Reporting Suspicious or Phishing Email Messages

What is this service?

Information on how to report a suspicious message

Report a suspicious message in Outlook Desktop

Report a suspicious message in Webmail

Report a suspicious message in Mobile Outlook (iOS and Android)

As part of our Beauceron Cybersecurity Awareness Platform, we have a 'Report Suspicious Message' reporting button in Outlook, Webmail and the Outlook mobile app (iOS/Android). 


This feature allows users within our organization to report suspected phishes (including Beauceron simulations).


If you report a simulation, you are provided with instant feedback and given a reward which reduces your Cybersecurity risk score.
Genuine phishes (not simulated) that are reported with the button will be submitted to our Email and Security teams for evaluation and possible blocking and removal.


Feel free to report any messages that look suspicious.
Messages that look like spam should be handled by right-clicking the message and choosing one of the 'Junk' options.


The reporting button will automatically remove the message from your mailbox.
If the message is found to be legitimate, it will be returned to you.

Shared Mailboxes:

We are unable to provide the 'Report Suspicious Message' button on any shared mailboxes (the other email accounts that you may have access to).

To report a suspicious message that comes into one of those shared mailboxes, please forward the message to: phishing@nscc.ca

To Report a suspicious message in Outlook Desktop

It is usually safe to open and view an email message.
The risks are in the clicking of links, or opening of attachments, that come with the message.


While viewing a message in the desktop Outlook client, the reporting button looks like this: 

New Outlook

If you had clicked on the "Try the new Outlook" button which changes your Outlook email program into using a new interface, the 'Reporting an Email' option gets moved to a new location, similar to its location in Webmail.

When viewing the suspicious email you will see a row of icons along the top right corner of the message preview.

C​​​​lick the box that is in the top right corner of the message.

The Report Phishing button is the one with the orange animal shape.

Clicking that will bring up the Reporting Message options.

To Report a suspicious message in Webmail:

It is usually safe to open and view an email message.
The risks are in the clicking of links, or opening of attachments, that come with the message.
 

In Webmail, while viewing the message, click the box   to the left of the ellipses in the top right corner of the message.
The 'Report Message' button is in the new box that opens:

Submit the Report:
Once you've clicked the Report Message button, you may be prompted to login to Office365. That is ok. Complete the report by classifying what is suspicious about the message, adding optional comments, then click 'Report Email'. 

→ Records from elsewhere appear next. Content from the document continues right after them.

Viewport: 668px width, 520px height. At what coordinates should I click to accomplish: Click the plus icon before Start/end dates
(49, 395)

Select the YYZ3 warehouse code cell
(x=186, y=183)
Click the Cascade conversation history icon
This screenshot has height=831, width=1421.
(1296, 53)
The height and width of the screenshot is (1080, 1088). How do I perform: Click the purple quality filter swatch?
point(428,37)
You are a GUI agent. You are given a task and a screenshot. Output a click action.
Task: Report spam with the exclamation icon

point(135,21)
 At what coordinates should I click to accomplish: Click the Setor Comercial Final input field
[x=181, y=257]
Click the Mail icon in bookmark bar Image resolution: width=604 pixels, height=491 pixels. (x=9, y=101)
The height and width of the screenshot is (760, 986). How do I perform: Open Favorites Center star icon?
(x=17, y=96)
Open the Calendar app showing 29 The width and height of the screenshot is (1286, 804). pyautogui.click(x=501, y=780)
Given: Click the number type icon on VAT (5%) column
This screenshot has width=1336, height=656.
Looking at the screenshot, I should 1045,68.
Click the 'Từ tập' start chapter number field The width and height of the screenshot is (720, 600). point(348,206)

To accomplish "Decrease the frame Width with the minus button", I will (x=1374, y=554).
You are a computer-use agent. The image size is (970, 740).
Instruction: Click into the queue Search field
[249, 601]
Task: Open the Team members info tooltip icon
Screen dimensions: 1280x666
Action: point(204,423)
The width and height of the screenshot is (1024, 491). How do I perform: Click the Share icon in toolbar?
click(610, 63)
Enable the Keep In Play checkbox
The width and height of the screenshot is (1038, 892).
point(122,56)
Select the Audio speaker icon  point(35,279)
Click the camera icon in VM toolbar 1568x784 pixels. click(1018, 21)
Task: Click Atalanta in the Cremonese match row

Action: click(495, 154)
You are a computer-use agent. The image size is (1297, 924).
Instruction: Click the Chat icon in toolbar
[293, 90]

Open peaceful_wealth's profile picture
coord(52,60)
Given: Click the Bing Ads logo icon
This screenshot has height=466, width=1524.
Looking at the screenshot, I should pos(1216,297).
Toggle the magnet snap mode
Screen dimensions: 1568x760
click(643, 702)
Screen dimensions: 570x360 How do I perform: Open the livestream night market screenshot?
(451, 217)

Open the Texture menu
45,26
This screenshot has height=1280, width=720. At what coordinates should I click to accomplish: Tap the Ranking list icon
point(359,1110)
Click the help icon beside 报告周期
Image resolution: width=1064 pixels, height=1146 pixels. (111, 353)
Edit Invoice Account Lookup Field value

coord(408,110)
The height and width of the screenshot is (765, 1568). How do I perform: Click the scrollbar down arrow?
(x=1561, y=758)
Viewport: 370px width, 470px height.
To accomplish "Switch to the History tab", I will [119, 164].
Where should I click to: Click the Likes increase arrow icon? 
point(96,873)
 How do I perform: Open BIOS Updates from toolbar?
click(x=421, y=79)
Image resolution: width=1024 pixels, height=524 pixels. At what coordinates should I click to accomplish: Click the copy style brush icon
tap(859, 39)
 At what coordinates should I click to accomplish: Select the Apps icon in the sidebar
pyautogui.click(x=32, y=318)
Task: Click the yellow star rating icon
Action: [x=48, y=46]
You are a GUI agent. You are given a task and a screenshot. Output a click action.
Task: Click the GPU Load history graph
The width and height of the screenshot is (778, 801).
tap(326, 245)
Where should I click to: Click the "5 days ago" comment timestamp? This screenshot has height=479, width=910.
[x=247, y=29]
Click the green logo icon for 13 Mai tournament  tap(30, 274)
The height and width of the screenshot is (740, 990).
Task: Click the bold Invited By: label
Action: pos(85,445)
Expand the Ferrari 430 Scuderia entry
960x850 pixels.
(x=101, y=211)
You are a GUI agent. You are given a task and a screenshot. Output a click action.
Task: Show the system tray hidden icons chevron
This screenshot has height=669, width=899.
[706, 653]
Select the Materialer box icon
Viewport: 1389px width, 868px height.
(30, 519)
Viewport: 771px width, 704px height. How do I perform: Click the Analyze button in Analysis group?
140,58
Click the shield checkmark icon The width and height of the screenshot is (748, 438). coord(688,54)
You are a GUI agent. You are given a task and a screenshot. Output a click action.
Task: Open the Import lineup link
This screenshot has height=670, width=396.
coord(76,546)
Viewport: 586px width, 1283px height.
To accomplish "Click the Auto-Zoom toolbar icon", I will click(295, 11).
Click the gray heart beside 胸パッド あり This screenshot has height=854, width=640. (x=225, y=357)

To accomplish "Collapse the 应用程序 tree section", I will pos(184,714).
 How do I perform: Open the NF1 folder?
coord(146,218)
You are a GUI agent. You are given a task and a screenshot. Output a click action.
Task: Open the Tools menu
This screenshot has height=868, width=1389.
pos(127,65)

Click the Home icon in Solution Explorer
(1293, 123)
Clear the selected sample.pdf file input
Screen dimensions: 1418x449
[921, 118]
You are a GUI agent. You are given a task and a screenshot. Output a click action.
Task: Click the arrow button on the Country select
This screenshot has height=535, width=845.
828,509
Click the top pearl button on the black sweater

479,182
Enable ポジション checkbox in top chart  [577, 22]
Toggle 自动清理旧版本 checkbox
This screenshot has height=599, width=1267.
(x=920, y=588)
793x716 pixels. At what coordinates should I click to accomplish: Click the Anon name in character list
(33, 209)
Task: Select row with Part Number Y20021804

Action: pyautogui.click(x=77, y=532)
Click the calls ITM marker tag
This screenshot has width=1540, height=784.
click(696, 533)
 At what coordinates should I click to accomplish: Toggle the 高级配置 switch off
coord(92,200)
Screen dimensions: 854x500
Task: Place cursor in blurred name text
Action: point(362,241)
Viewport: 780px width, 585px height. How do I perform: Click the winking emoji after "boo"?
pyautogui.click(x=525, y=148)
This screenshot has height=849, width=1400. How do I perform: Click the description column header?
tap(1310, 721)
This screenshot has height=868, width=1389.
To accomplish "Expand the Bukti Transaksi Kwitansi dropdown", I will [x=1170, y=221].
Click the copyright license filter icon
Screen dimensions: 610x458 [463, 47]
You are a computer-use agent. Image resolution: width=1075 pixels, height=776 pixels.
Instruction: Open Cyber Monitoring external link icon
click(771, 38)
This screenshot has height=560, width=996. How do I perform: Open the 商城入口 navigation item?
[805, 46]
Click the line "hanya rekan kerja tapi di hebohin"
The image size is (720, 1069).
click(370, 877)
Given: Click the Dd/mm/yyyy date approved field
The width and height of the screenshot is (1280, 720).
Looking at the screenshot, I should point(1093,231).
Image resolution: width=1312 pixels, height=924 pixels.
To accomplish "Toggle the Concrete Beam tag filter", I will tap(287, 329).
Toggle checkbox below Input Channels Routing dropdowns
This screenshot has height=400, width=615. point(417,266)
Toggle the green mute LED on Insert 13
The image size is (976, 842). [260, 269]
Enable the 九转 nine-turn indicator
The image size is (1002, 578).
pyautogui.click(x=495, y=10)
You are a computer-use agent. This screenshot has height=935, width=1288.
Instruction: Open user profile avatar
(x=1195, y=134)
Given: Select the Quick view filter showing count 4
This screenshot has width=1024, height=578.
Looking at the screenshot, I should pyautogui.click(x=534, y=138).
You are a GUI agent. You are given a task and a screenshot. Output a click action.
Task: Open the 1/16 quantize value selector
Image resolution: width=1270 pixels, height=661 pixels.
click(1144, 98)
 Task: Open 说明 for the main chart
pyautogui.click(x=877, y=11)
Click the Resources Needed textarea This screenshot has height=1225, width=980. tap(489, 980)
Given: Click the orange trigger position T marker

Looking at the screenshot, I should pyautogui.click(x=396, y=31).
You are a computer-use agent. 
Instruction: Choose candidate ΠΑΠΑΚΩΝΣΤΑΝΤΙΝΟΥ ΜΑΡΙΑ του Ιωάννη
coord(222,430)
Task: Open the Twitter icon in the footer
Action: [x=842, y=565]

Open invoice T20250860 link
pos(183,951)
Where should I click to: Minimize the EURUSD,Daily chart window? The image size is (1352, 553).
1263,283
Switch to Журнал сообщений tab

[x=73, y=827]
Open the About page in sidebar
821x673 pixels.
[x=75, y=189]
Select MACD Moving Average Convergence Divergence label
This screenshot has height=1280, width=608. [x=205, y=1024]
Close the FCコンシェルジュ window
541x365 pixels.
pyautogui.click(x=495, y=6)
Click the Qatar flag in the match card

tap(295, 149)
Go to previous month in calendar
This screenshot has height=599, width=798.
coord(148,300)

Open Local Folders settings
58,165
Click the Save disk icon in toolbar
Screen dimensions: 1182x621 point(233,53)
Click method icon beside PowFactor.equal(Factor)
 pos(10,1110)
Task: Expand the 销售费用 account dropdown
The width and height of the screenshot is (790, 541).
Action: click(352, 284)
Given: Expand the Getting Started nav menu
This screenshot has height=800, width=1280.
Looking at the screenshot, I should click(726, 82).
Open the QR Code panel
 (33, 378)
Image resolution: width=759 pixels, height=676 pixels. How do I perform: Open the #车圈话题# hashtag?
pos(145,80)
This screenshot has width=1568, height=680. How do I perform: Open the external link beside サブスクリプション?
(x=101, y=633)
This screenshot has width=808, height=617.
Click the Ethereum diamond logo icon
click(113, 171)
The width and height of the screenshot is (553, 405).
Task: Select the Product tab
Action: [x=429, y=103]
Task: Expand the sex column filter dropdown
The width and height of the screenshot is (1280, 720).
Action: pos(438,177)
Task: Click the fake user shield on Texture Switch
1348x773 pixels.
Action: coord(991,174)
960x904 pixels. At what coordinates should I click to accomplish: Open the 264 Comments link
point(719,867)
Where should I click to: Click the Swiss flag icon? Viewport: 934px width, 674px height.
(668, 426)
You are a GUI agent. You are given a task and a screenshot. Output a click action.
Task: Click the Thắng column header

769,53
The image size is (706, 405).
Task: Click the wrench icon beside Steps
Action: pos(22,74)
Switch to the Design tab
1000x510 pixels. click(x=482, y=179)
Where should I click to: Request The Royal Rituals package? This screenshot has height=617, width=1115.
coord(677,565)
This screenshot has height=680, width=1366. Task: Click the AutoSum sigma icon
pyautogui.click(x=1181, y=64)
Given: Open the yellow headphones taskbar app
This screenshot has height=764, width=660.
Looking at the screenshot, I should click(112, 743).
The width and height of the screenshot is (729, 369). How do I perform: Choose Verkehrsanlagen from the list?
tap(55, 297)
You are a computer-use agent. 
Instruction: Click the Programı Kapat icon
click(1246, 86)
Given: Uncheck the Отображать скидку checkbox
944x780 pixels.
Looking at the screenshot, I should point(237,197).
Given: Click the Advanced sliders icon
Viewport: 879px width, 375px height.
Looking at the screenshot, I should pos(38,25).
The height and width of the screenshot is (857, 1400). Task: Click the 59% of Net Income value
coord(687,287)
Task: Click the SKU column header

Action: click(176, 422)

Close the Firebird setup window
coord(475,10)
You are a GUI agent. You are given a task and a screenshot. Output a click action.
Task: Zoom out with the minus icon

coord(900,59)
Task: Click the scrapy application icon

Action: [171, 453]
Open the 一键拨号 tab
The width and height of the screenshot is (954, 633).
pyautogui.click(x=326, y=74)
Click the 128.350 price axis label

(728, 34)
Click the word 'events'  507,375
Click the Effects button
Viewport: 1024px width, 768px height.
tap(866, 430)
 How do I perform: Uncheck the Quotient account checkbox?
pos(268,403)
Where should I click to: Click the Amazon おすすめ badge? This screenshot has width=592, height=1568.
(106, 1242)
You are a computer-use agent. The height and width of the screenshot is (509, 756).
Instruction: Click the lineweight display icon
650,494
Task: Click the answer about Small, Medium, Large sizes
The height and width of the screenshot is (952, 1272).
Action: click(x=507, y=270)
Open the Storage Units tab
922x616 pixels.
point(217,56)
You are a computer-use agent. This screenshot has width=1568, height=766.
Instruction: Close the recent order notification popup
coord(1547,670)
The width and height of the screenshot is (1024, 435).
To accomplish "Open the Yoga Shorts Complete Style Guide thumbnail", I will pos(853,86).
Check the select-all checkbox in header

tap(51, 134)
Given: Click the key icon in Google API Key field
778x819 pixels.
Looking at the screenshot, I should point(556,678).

Finish the report by selecting "Close and Delete"


 

(Optional) Add the Report Message button to the main window in Webmail:

Click the Gear icon in the top right corner of the Webmail home page
Select 'View all Outlook settings​' Step 1
Choose 'Customize actions' in the middle listing Step 2
Scroll to the 'Message surface' section and add a check mark next to 'Report Message' Step 3

To Report a suspicious message in Outlook Mobile for iOS or Android

Tap the message to open it, then click on the three dots (...) to the right of the screen
Note that there may be differences on the location of those dots between versions of iOS and Android

Then press the 'Report to NSCC' button.
You might be asked to enter your NSCC credentials. It is safe to do so.

Fill out this section with any relevant details, then click 'Report Email' 

That is it. This page confirms your submission and removes the message from your inbox.